Take the material below and reproduce, word for word, only the lines from the line with "Click the notifications bell icon" through the line with "Image resolution: width=1738".
##### Records to process #####
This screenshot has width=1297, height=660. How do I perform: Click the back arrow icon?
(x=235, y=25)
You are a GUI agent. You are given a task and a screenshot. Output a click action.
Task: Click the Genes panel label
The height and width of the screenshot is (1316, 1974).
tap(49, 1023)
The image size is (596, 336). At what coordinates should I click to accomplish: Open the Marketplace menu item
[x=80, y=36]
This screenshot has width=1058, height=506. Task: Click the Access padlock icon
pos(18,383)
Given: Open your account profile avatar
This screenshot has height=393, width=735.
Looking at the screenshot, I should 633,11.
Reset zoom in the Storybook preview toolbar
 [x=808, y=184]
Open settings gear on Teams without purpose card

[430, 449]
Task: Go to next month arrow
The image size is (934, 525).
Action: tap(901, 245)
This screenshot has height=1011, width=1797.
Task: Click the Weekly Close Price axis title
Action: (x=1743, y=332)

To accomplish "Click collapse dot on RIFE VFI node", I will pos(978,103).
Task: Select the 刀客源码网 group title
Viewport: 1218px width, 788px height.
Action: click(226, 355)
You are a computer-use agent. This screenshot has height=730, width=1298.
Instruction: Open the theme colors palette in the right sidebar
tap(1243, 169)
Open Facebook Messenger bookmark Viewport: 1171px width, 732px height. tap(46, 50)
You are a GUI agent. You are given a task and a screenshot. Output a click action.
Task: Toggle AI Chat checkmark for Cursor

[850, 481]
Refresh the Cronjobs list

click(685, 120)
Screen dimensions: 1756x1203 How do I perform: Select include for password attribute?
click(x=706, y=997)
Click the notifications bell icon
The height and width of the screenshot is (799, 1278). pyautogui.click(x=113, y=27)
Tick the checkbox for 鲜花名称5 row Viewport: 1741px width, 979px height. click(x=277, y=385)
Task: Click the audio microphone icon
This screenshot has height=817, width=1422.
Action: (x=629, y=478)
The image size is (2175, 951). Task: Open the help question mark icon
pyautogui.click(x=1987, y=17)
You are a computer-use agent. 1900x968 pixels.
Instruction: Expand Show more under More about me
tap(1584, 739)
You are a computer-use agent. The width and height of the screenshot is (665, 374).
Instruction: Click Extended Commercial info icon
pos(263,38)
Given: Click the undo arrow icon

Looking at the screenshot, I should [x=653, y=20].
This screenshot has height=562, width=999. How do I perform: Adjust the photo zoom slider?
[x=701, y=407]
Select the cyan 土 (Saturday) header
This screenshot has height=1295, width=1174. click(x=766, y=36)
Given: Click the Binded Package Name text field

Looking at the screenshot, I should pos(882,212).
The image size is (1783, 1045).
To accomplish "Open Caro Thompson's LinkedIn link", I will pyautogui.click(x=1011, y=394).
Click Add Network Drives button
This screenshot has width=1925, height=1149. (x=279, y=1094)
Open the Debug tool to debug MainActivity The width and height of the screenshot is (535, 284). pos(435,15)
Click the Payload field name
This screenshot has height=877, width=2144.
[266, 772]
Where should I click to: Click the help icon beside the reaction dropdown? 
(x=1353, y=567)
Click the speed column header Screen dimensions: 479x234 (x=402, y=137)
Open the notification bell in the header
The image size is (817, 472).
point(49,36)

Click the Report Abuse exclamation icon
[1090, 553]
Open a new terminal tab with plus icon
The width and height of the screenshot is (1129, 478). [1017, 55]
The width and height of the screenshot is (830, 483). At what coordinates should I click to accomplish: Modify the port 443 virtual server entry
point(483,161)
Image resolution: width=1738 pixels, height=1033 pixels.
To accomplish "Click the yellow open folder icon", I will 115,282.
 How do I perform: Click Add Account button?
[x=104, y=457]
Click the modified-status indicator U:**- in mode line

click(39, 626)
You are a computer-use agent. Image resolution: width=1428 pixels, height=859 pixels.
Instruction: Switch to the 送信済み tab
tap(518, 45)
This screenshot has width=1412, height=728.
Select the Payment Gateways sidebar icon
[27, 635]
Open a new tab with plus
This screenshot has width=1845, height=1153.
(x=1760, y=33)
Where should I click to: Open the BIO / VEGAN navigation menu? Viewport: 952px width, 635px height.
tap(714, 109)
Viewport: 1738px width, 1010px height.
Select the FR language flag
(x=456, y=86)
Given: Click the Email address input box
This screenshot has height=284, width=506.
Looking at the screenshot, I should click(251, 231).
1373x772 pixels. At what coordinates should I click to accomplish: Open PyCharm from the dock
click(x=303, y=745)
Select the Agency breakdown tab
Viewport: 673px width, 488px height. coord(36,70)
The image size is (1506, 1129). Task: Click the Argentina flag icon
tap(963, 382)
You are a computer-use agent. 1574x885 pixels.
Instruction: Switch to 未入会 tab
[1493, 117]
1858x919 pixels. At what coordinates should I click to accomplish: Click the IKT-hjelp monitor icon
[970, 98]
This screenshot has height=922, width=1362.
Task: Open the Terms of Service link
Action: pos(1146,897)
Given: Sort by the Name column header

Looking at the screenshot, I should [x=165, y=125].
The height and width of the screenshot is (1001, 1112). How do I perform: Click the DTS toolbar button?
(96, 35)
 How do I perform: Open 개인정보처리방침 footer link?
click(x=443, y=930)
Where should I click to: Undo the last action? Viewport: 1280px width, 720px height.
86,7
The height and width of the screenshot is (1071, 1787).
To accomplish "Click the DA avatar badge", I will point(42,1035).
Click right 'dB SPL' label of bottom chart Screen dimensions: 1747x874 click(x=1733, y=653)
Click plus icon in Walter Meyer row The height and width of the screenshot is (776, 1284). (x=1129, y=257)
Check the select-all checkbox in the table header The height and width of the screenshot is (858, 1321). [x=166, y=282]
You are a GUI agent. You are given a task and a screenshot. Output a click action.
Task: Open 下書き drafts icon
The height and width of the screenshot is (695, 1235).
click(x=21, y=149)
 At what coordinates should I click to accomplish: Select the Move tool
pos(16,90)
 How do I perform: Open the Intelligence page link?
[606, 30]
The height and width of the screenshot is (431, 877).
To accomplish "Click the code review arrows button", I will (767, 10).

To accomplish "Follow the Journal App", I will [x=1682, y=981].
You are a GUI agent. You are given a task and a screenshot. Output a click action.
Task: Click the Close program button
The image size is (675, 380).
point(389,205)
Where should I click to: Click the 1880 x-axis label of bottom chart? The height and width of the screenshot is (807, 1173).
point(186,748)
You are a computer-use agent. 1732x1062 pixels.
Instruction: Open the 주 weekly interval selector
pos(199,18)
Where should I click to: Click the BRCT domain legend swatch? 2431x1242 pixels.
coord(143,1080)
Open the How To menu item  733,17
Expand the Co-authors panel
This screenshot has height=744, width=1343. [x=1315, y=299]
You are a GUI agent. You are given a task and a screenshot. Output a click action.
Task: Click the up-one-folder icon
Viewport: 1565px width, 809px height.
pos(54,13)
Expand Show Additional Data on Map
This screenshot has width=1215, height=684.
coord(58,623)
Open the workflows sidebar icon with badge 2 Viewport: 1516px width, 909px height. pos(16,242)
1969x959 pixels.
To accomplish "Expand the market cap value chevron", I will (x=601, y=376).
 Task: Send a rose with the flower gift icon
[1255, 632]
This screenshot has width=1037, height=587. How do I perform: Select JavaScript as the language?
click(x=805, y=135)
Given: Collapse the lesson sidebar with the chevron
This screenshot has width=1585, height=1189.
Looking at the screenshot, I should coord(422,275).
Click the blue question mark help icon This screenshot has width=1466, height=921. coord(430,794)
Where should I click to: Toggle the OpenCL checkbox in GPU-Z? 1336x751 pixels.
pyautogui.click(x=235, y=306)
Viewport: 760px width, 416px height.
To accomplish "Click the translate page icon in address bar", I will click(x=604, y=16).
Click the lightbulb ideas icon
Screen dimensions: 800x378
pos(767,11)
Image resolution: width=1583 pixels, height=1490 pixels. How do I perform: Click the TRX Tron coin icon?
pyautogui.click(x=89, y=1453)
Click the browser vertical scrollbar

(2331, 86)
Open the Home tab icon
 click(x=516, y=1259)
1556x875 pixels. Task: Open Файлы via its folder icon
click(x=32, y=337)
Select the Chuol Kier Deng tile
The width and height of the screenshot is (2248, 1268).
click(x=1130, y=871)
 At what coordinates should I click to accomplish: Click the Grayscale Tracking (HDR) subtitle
#####
• [Exercise response]
Click the notifications bell icon
The height and width of the screenshot is (799, 1278). pyautogui.click(x=113, y=27)
Tick the checkbox for 鲜花名称5 row Viewport: 1741px width, 979px height. click(x=277, y=385)
Task: Click the audio microphone icon
This screenshot has height=817, width=1422.
Action: (x=629, y=478)
The image size is (2175, 951). Task: Open the help question mark icon
pyautogui.click(x=1987, y=17)
You are a computer-use agent. 1900x968 pixels.
Instruction: Expand Show more under More about me
tap(1584, 739)
You are a computer-use agent. The width and height of the screenshot is (665, 374).
Instruction: Click Extended Commercial info icon
pos(263,38)
Given: Click the undo arrow icon

Looking at the screenshot, I should [x=653, y=20].
This screenshot has height=562, width=999. How do I perform: Adjust the photo zoom slider?
[x=701, y=407]
Select the cyan 土 (Saturday) header
This screenshot has height=1295, width=1174. click(x=766, y=36)
Given: Click the Binded Package Name text field

Looking at the screenshot, I should pos(882,212).
The image size is (1783, 1045).
To accomplish "Open Caro Thompson's LinkedIn link", I will pyautogui.click(x=1011, y=394).
Click Add Network Drives button
This screenshot has width=1925, height=1149. (x=279, y=1094)
Open the Debug tool to debug MainActivity The width and height of the screenshot is (535, 284). pos(435,15)
Click the Payload field name
This screenshot has height=877, width=2144.
[266, 772]
Where should I click to: Click the help icon beside the reaction dropdown? 
(x=1353, y=567)
Click the speed column header Screen dimensions: 479x234 (x=402, y=137)
Open the notification bell in the header
The image size is (817, 472).
point(49,36)

Click the Report Abuse exclamation icon
[1090, 553]
Open a new terminal tab with plus icon
The width and height of the screenshot is (1129, 478). [1017, 55]
The width and height of the screenshot is (830, 483). At what coordinates should I click to accomplish: Modify the port 443 virtual server entry
point(483,161)
Image resolution: width=1738 pixels, height=1033 pixels.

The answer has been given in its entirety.